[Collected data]
________
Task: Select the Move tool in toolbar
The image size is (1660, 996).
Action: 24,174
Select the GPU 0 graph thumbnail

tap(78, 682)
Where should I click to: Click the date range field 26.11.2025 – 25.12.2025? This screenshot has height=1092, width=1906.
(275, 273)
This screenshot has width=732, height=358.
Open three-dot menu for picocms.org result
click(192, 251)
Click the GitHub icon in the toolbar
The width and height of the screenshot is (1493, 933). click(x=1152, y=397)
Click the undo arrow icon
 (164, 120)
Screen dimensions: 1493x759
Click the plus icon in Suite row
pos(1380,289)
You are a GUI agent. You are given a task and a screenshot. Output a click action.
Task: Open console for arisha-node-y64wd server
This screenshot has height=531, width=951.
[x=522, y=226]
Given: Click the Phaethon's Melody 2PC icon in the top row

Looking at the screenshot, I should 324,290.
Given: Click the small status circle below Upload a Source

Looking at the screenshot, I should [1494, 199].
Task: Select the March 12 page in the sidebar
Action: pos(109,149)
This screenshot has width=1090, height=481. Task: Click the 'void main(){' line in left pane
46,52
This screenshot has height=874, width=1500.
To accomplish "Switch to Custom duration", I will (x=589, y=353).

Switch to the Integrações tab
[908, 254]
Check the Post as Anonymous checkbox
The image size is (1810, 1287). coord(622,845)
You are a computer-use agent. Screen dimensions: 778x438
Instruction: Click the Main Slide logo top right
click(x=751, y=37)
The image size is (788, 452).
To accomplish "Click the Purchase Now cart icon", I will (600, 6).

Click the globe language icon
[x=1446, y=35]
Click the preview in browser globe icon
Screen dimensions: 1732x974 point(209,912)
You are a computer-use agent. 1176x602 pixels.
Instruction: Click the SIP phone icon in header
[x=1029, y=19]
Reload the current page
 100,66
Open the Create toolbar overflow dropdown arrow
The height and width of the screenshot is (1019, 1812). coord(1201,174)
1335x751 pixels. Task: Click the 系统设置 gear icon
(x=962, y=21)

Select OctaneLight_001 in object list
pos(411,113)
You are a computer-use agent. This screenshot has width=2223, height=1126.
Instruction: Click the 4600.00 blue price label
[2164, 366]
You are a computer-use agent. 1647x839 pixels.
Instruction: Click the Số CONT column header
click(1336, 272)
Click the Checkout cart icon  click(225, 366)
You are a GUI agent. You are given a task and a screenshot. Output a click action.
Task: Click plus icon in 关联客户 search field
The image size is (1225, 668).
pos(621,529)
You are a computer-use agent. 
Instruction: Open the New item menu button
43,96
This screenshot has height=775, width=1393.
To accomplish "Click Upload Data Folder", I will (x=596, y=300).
________
* **DIRECTIONS FOR THIS TASK**: Among the entries above, determine how many lines contain "will", then output only that number.

* **SOLUTION TO THIS TASK**: 3